**WHAT NEEDS TO BE DONE:** When you reach the line containing "Techs Slash (429, 1665)" in the entries below, begin reproducing lines exactly, and stop once the line containing "[Watch later] (509, 11)" is done.

LISTED RECORDS Start Marker

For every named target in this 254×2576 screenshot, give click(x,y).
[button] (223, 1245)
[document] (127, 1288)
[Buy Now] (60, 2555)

LISTED RECORDS End Marker
LISTED RECORDS Start Marker

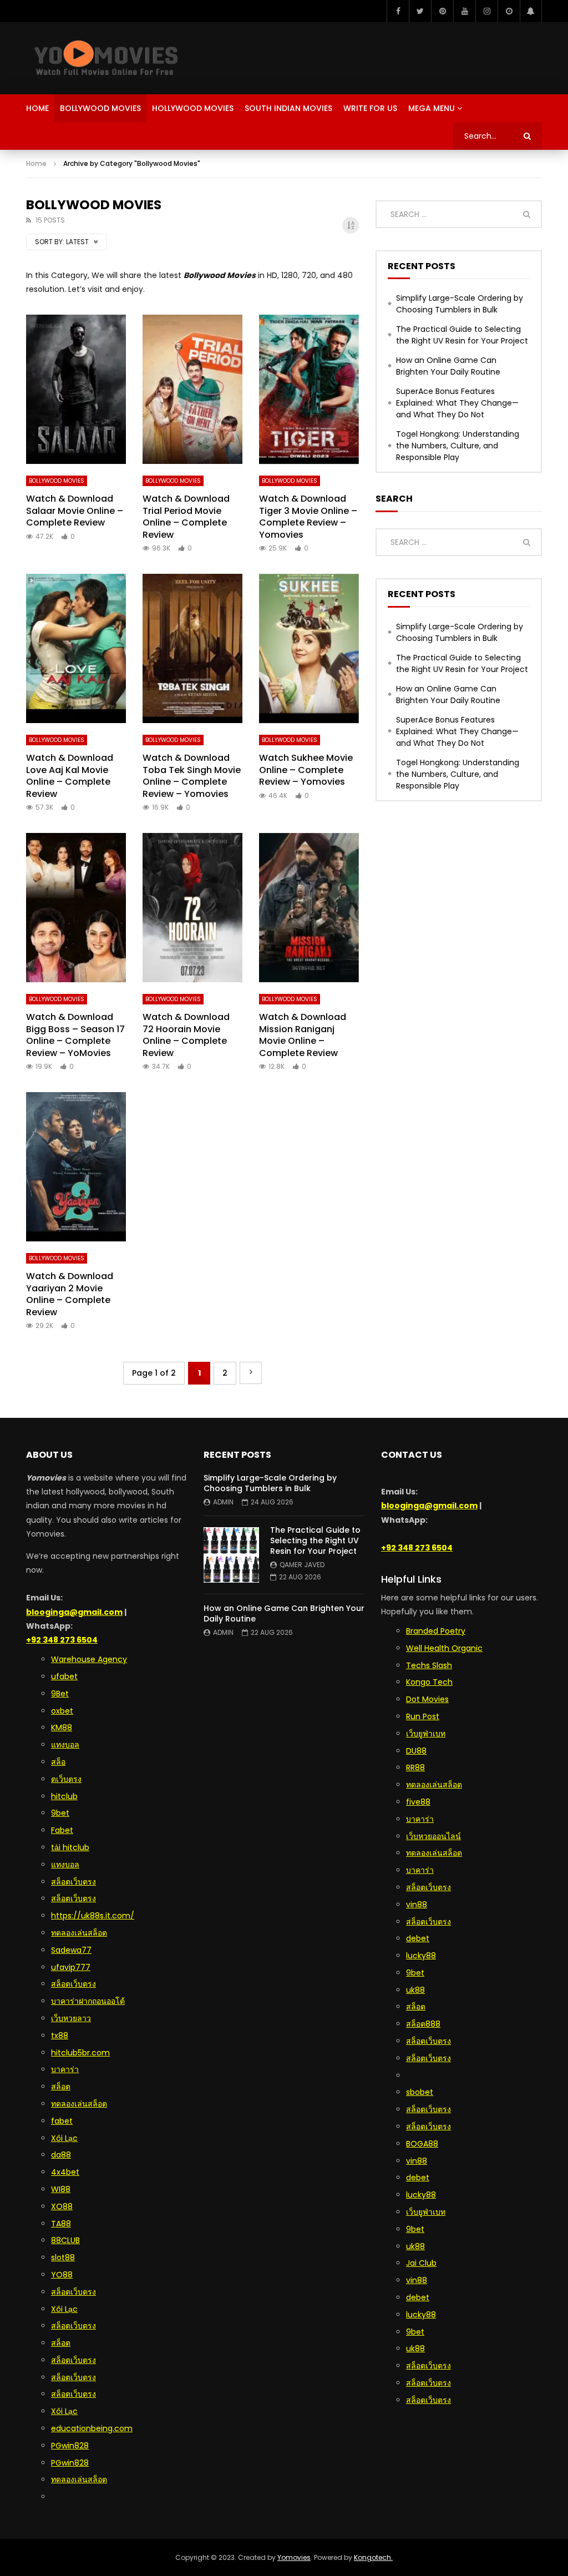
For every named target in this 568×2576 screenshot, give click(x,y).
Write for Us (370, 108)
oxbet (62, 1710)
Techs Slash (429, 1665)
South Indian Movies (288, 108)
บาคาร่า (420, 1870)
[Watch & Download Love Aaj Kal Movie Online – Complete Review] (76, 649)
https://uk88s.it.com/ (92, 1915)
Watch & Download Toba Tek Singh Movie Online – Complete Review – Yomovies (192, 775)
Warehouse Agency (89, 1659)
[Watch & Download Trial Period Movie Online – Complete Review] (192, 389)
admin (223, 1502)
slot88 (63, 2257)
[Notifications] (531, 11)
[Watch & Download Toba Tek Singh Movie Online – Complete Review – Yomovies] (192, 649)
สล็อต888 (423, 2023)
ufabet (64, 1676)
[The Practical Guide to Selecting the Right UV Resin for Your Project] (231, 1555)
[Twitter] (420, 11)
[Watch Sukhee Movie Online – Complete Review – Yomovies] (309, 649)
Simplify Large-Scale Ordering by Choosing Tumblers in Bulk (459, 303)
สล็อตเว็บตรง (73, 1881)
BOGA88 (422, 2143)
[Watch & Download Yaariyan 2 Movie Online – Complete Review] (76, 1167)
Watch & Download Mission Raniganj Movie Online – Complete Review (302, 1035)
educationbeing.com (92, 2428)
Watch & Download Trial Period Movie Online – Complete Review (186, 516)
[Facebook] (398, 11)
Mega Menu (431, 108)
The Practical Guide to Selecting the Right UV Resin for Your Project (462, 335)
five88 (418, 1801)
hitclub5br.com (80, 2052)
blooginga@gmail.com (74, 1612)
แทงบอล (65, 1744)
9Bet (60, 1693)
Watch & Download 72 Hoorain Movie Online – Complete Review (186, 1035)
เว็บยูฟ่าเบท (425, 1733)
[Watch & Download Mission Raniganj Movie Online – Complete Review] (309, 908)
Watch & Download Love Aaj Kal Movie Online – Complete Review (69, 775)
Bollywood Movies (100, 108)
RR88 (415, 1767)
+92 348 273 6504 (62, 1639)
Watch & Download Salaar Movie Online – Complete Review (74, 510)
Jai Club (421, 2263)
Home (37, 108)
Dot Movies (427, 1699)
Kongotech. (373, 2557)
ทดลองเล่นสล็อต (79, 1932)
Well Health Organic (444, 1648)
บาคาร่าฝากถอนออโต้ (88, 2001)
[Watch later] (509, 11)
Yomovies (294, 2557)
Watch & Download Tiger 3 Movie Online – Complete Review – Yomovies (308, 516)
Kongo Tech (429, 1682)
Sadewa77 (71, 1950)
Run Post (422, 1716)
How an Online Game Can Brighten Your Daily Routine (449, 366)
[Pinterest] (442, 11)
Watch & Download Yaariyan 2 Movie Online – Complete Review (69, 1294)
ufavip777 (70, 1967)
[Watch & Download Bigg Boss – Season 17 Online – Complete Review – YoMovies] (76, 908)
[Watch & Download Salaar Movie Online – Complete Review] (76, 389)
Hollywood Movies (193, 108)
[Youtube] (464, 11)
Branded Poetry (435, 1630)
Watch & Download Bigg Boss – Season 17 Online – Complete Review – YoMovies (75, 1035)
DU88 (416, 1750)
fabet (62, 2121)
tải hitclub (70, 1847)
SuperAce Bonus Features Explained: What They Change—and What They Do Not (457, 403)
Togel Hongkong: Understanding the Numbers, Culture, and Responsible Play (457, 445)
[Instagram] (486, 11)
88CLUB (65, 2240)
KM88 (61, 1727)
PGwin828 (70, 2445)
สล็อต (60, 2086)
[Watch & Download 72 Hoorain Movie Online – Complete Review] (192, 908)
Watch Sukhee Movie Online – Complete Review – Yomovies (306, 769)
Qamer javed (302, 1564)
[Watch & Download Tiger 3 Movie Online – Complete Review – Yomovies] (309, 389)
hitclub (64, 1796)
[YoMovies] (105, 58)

LISTED RECORDS End Marker
LISTED RECORDS Start Marker

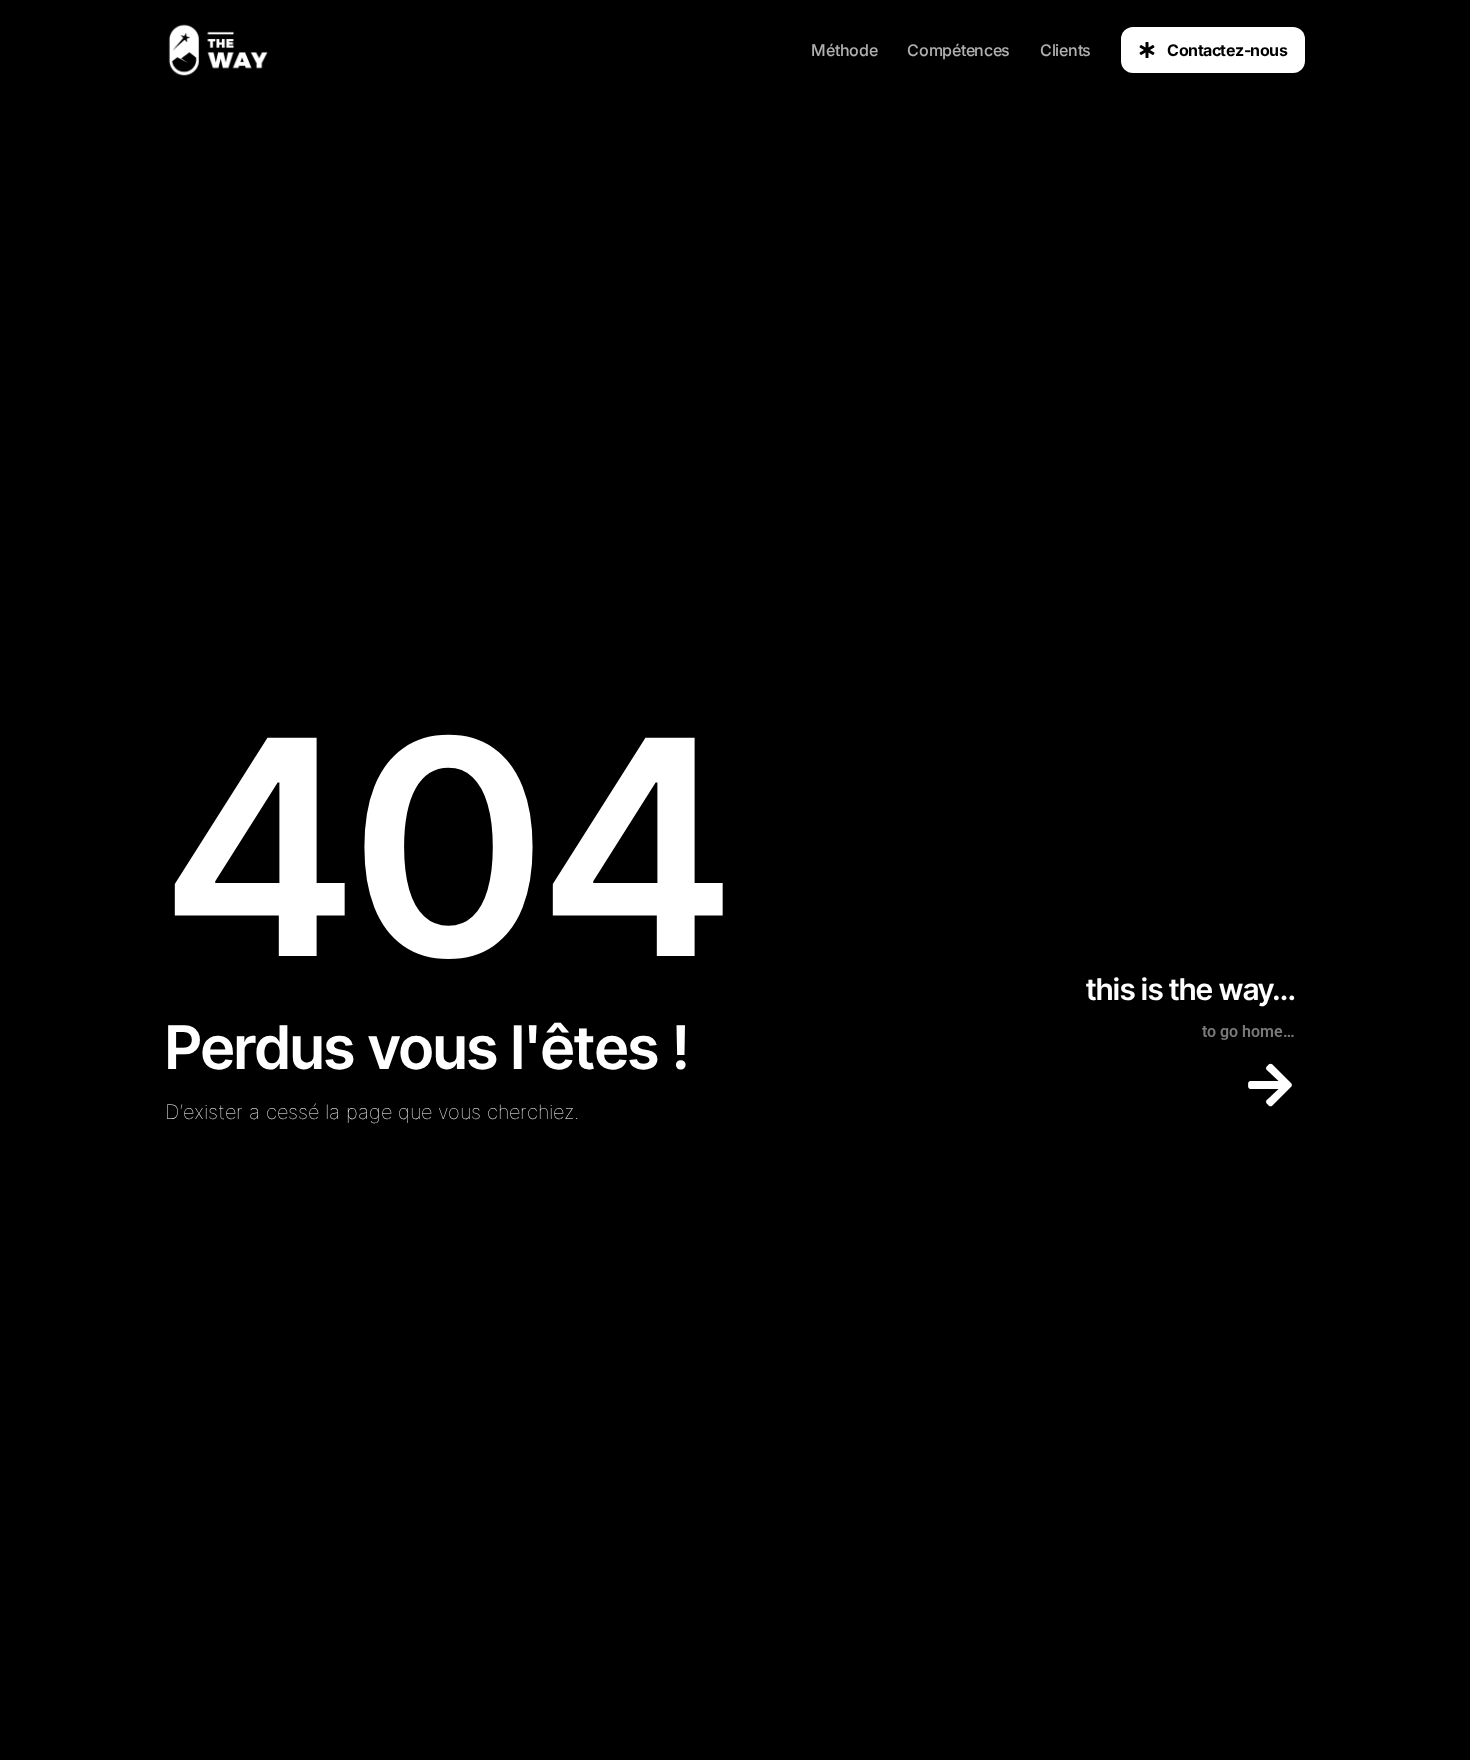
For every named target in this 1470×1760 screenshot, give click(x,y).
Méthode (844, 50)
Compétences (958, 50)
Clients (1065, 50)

LISTED RECORDS End Marker

**SOLUTION FOR THIS EXERCISE:**
Techs Slash (429, 1665)
South Indian Movies (288, 108)
บาคาร่า (420, 1870)
[Watch & Download Love Aaj Kal Movie Online – Complete Review] (76, 649)
https://uk88s.it.com/ (92, 1915)
Watch & Download Toba Tek Singh Movie Online – Complete Review – Yomovies (192, 775)
Warehouse Agency (89, 1659)
[Watch & Download Trial Period Movie Online – Complete Review] (192, 389)
admin (223, 1502)
slot88 (63, 2257)
[Notifications] (531, 11)
[Watch & Download Toba Tek Singh Movie Online – Complete Review – Yomovies] (192, 649)
สล็อต888 (423, 2023)
ufabet (64, 1676)
[The Practical Guide to Selecting the Right UV Resin for Your Project] (231, 1555)
[Twitter] (420, 11)
[Watch Sukhee Movie Online – Complete Review – Yomovies] (309, 649)
Simplify Large-Scale Ordering by Choosing Tumblers in Bulk (459, 303)
สล็อตเว็บตรง (73, 1881)
BOGA88 (422, 2143)
[Watch & Download Yaariyan 2 Movie Online – Complete Review] (76, 1167)
Watch & Download Mission Raniganj Movie Online – Complete Review (302, 1035)
educationbeing.com (92, 2428)
Watch & Download Trial Period Movie Online – Complete Review (186, 516)
[Facebook] (398, 11)
Mega Menu (431, 108)
The Practical Guide to Selecting the Right UV Resin for Your Project (462, 335)
five88 (418, 1801)
hitclub5br.com (80, 2052)
blooginga@gmail.com (74, 1612)
แทงบอล (65, 1744)
9Bet (60, 1693)
Watch & Download 72 Hoorain Movie Online – Complete Review (186, 1035)
เว็บยูฟ่าเบท (425, 1733)
[Watch & Download Mission Raniganj Movie Online – Complete Review] (309, 908)
Watch & Download Love Aaj Kal Movie Online – Complete Review (69, 775)
Bollywood Movies (100, 108)
RR88 (415, 1767)
+92 348 273 6504 (62, 1639)
Watch & Download Salaar Movie Online – Complete Review (74, 510)
Jai Club (421, 2263)
Home (37, 108)
Dot Movies (427, 1699)
Kongotech. (373, 2557)
ทดลองเล่นสล็อต (79, 1932)
Well Health Organic (444, 1648)
บาคาร่าฝากถอนออโต้ (88, 2001)
[Watch later] (509, 11)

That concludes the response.